DESCRIPTION OF THE TASK
In the records below, the lines from the one with "Given: Click the Black K slider handle" through the last are to be printed exactly, and nothing else.

□ □ □ □ □

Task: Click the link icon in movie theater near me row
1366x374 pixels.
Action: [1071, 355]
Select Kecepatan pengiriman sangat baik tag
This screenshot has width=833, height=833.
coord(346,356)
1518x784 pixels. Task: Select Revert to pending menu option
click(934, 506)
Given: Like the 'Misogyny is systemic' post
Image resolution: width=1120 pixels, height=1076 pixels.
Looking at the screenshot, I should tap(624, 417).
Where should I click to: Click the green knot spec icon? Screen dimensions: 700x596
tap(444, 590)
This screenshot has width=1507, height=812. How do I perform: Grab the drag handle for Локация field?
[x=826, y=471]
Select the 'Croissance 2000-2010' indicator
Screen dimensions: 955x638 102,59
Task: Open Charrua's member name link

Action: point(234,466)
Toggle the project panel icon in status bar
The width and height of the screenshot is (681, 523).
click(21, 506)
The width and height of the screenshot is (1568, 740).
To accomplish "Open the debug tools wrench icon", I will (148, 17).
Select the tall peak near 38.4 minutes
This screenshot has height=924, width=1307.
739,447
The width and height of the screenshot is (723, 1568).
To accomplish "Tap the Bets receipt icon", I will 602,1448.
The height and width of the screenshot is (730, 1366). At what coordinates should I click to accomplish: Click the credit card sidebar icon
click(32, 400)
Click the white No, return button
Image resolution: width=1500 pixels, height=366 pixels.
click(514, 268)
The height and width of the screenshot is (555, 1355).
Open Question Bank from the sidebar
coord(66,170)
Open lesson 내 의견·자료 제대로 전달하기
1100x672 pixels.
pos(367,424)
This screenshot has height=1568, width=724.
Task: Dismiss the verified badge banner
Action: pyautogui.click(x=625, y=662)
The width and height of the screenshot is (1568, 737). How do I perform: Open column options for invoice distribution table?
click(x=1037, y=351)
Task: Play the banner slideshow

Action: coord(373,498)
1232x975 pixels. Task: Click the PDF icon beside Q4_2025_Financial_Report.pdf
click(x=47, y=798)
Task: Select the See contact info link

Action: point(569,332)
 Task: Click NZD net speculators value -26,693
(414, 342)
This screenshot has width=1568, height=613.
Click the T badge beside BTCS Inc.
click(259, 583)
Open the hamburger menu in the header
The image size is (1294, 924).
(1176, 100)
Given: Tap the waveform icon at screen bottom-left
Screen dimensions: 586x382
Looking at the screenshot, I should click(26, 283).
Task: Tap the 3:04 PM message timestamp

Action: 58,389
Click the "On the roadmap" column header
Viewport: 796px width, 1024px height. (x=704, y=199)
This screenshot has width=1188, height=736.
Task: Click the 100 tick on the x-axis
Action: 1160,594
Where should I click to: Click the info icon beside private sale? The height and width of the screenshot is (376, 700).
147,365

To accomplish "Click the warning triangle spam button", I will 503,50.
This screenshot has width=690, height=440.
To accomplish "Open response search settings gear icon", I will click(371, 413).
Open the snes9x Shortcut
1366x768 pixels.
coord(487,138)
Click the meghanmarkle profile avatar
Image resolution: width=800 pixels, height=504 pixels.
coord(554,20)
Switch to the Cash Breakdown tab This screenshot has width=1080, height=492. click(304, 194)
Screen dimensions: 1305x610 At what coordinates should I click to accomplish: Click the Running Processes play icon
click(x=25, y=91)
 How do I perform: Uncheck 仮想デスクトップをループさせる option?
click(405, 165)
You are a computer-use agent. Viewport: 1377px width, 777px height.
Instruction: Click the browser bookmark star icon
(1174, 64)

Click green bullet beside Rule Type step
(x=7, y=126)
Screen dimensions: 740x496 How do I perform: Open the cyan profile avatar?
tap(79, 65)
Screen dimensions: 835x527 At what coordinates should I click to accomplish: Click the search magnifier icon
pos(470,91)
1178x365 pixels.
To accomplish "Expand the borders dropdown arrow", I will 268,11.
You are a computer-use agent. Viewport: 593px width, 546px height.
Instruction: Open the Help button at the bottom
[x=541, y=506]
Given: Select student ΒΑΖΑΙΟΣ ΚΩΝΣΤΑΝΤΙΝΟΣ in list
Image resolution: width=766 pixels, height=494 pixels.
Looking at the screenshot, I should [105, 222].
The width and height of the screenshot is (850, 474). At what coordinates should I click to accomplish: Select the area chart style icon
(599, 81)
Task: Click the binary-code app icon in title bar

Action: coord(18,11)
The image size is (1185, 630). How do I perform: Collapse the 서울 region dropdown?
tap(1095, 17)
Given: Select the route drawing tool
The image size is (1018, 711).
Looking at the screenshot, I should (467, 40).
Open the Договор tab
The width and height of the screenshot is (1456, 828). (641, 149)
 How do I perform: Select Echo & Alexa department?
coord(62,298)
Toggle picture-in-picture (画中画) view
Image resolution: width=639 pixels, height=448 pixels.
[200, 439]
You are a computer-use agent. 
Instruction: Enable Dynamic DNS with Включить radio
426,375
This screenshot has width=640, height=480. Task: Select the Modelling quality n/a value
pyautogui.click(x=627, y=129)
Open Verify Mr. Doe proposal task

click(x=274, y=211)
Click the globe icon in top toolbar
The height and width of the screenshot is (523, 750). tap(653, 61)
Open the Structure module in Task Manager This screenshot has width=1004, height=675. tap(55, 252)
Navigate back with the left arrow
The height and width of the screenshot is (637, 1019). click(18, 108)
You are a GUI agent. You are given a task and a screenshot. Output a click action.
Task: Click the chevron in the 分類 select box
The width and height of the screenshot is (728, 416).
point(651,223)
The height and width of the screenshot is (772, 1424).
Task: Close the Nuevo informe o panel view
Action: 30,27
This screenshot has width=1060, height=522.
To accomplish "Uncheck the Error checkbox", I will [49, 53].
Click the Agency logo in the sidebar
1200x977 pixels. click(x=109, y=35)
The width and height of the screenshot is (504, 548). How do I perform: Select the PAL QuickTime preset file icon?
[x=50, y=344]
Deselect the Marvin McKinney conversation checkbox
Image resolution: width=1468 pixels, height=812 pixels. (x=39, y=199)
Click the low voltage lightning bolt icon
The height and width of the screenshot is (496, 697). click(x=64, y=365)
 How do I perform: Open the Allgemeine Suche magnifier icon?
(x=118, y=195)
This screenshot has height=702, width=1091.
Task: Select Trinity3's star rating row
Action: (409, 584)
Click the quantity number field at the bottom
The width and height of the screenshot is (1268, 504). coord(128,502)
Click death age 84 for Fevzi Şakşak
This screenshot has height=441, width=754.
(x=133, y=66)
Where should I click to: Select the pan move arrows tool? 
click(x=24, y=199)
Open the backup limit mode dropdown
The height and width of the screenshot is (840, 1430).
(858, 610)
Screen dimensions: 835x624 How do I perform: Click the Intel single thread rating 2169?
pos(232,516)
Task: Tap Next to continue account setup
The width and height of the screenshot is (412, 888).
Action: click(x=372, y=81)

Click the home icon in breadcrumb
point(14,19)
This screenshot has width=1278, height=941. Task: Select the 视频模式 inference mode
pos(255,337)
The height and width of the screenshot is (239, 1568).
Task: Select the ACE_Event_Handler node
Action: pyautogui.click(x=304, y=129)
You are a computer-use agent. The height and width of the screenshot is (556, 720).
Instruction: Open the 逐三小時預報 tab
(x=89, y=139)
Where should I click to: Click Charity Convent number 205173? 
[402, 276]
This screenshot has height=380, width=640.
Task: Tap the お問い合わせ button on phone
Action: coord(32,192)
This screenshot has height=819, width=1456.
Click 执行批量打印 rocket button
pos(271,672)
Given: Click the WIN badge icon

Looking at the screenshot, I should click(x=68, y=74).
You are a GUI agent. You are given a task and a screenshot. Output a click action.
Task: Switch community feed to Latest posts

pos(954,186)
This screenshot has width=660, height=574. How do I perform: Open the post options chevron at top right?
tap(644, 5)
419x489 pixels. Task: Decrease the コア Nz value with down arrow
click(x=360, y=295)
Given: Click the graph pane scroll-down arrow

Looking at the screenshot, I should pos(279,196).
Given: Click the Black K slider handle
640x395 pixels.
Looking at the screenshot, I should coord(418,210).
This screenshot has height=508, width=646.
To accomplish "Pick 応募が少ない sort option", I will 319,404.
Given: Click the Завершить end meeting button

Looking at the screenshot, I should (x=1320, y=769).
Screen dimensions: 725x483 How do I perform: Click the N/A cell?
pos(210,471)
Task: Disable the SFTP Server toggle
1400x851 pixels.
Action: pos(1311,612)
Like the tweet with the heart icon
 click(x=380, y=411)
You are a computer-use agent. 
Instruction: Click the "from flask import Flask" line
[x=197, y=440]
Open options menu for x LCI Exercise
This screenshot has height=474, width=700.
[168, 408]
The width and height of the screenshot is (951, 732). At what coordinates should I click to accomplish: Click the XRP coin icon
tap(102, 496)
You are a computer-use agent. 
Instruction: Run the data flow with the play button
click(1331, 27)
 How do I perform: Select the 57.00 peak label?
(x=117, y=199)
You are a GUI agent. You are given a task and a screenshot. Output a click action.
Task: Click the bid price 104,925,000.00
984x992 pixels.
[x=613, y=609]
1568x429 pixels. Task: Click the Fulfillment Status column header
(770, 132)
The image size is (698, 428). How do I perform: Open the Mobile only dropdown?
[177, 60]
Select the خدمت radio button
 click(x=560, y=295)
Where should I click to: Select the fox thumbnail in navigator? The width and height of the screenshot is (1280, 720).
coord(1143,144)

□ □ □ □ □

RESPONSE BELOW
Given: Click the Black K slider handle
640x395 pixels.
Looking at the screenshot, I should coord(418,210).
This screenshot has height=508, width=646.
To accomplish "Pick 応募が少ない sort option", I will 319,404.
Given: Click the Завершить end meeting button

Looking at the screenshot, I should (x=1320, y=769).
Screen dimensions: 725x483 How do I perform: Click the N/A cell?
pos(210,471)
Task: Disable the SFTP Server toggle
1400x851 pixels.
Action: pos(1311,612)
Like the tweet with the heart icon
 click(x=380, y=411)
You are a computer-use agent. 
Instruction: Click the "from flask import Flask" line
[x=197, y=440]
Open options menu for x LCI Exercise
This screenshot has height=474, width=700.
[168, 408]
The width and height of the screenshot is (951, 732). At what coordinates should I click to accomplish: Click the XRP coin icon
tap(102, 496)
You are a computer-use agent. 
Instruction: Run the data flow with the play button
click(1331, 27)
 How do I perform: Select the 57.00 peak label?
(x=117, y=199)
You are a GUI agent. You are given a task and a screenshot. Output a click action.
Task: Click the bid price 104,925,000.00
984x992 pixels.
[x=613, y=609]
1568x429 pixels. Task: Click the Fulfillment Status column header
(770, 132)
The image size is (698, 428). How do I perform: Open the Mobile only dropdown?
[177, 60]
Select the خدمت radio button
 click(x=560, y=295)
Where should I click to: Select the fox thumbnail in navigator? The width and height of the screenshot is (1280, 720).
coord(1143,144)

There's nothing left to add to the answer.